Amine123Ait

**Name of the Vulnerable Software and Affected Versions** dd-trace-java versions 0.40.0 through prior to 1.60.2 **Description** dd-trace-java is a Datadog APM client for Java. The RMI instrumentation in affected versions registered a custom endpoint that deserialized incoming data without applying serialization filters. On Java Development Kit (JDK) version 16 and earlier, an attacker with network access to a Java Management Extensions (JMX) or Remote Method Invocation (RMI) port on an instrumented Java Virtual Machine (JVM) could potentially achieve remote code execution.

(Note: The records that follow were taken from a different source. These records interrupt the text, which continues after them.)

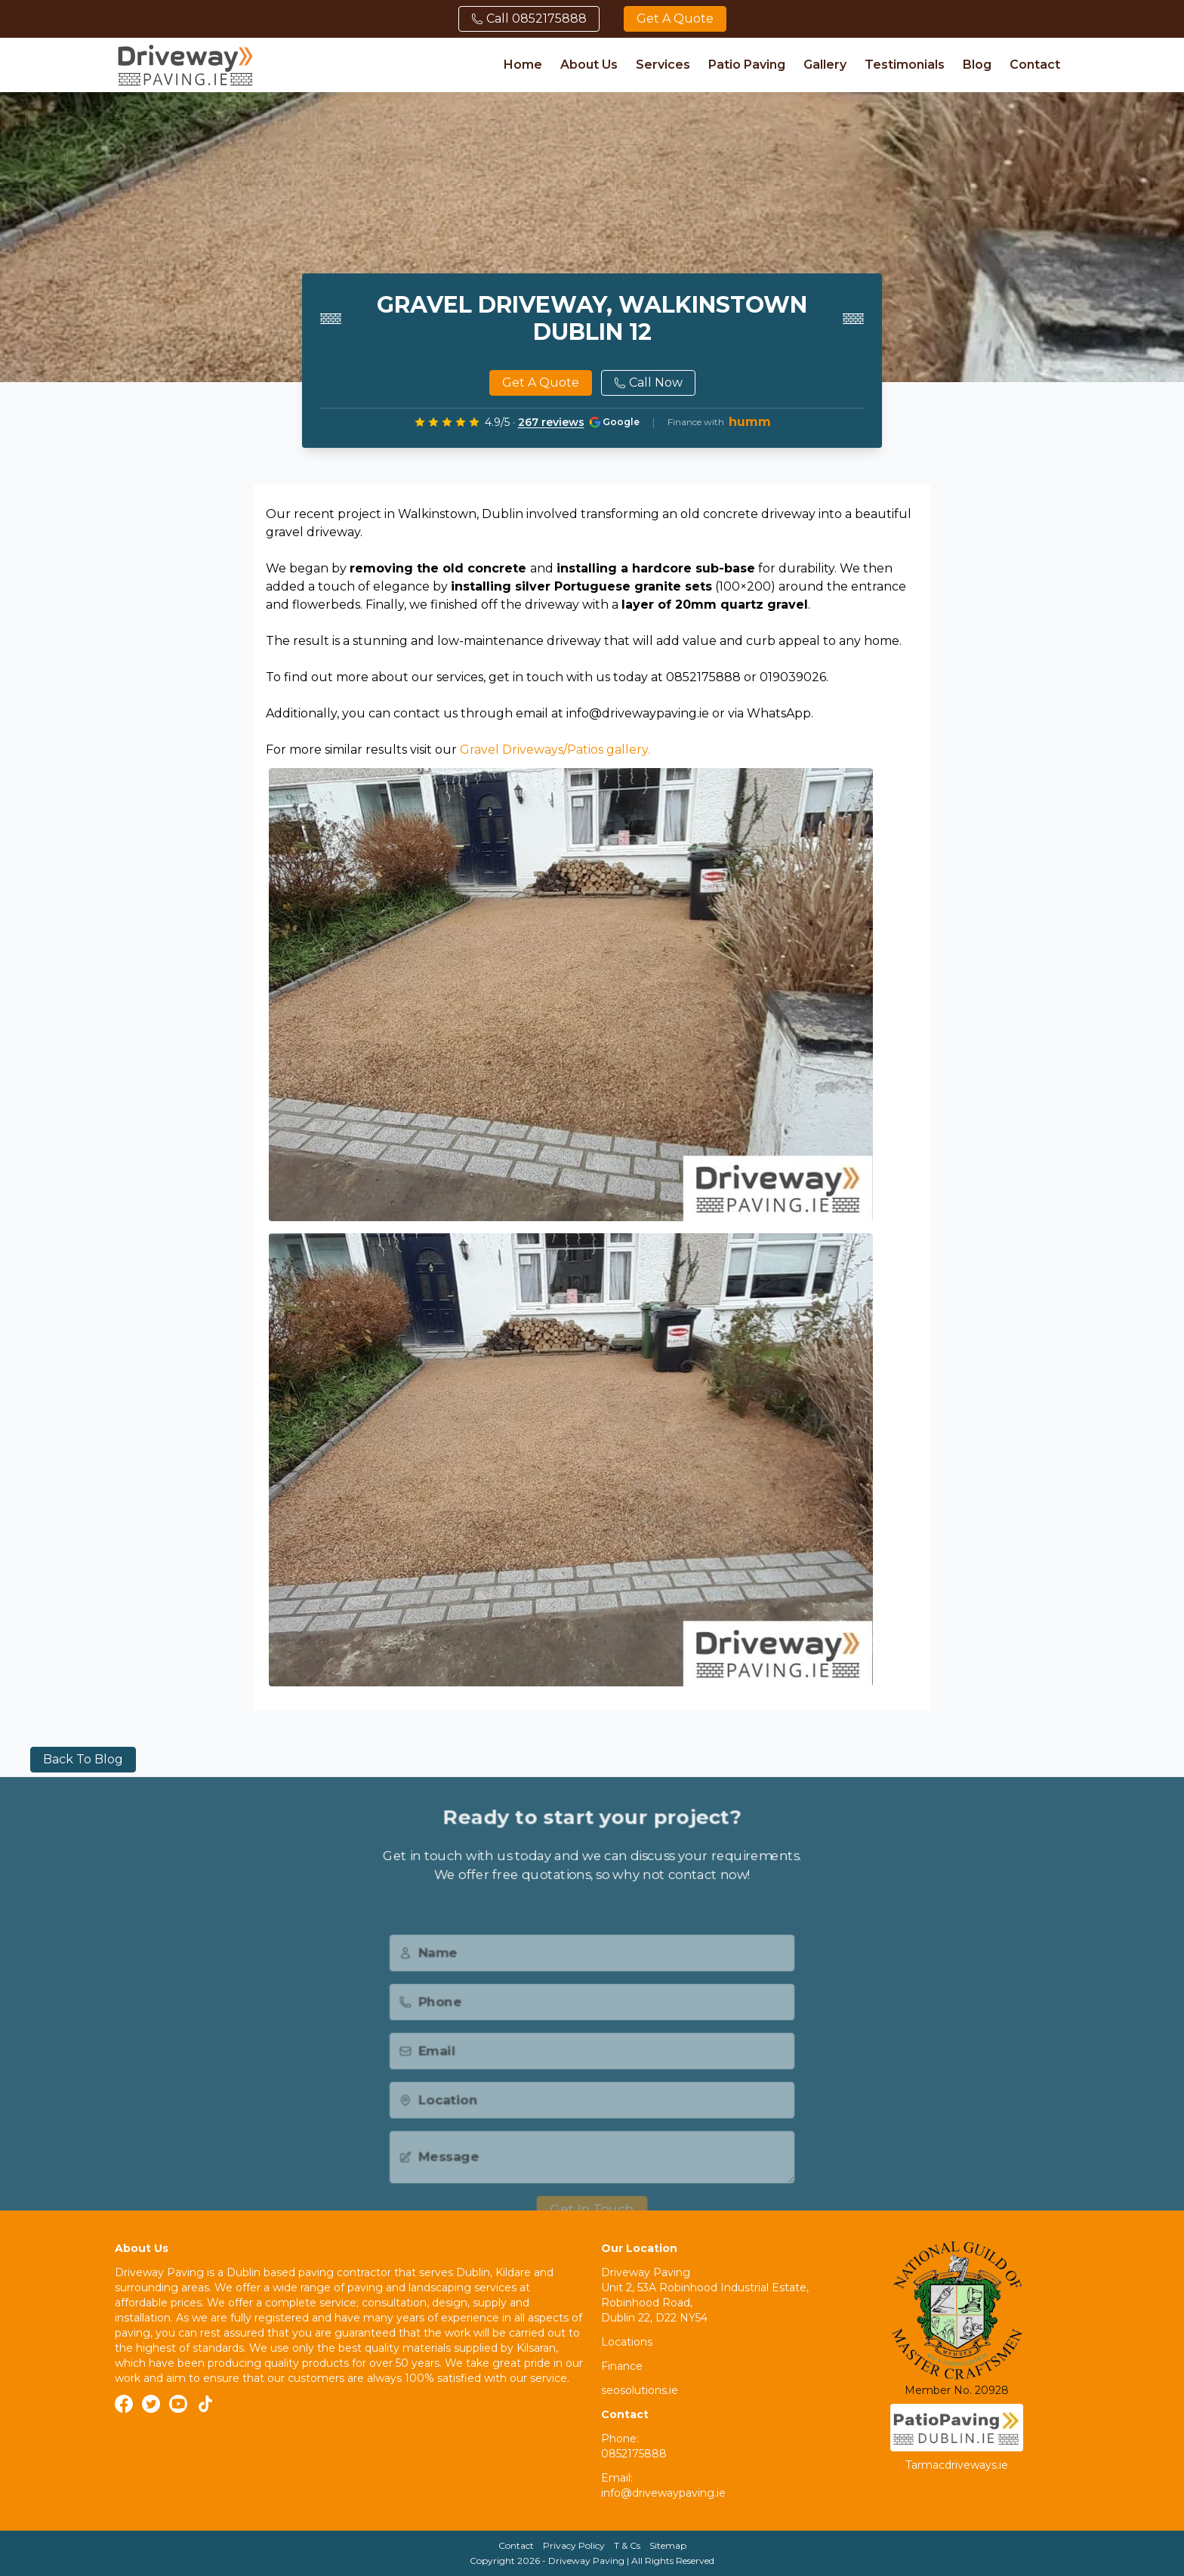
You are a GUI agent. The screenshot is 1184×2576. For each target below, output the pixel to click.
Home (523, 64)
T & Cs (627, 2545)
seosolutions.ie (639, 2390)
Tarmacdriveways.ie (956, 2465)
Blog (977, 64)
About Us (589, 64)
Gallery (824, 64)
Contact (1035, 64)
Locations (626, 2342)
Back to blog (83, 1759)
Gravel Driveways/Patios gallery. (555, 749)
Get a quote (675, 18)
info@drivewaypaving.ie (663, 2493)
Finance (622, 2366)
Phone (425, 2025)
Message (434, 2185)
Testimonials (905, 64)
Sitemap (667, 2545)
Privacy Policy (574, 2545)
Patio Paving (746, 64)
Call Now (648, 382)
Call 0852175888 (529, 18)
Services (663, 64)
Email (422, 2076)
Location (433, 2126)
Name (423, 1975)
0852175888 (634, 2453)
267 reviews (551, 422)
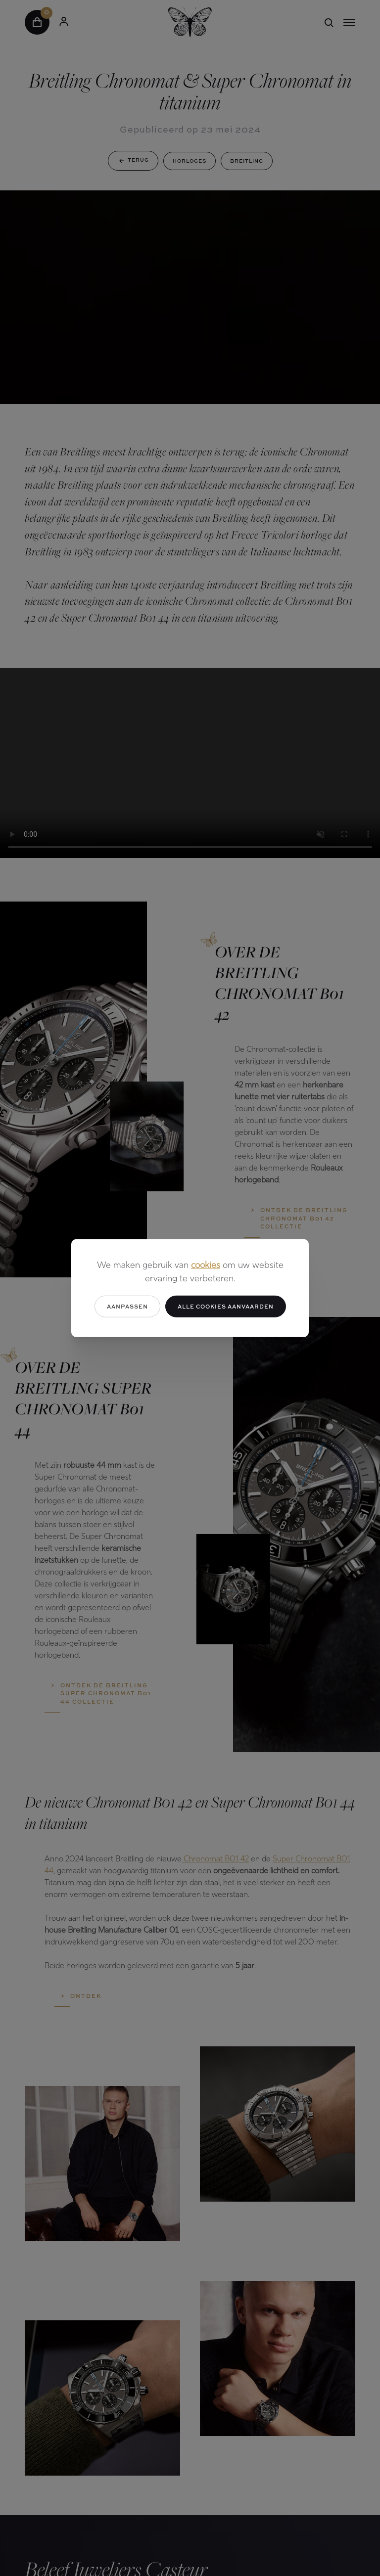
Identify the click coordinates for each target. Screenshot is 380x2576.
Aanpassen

Three conditions must be met for exploitation: First, dd-trace-java must be attached as a Java agent (`-javaagent`) on Java 16 or earlier. Second, a JMX/RMI port must be explicitly configured via `-Dcom.sun.management.jmxremote.port` and be network-reachable. Third, a gadget-chain-compatible library must be present on the classpath. The vulnerability involves unsafe deserialization, which could lead to arbitrary remote code execution with the privileges of the user running the instrumented JVM. **Recommendations** For JDK versions 17 and later: No action is required, but upgrading is strongly encouraged. For JDK versions 8u121 through prior to 17: Upgrade to dd-trace-java version 1.60.3 or later. For JDK versions earlier than 8u121 where serialization filters are not available: Set the environment variable `DD INTEGRATION RMI ENABLED=false` to disable the RMI integration.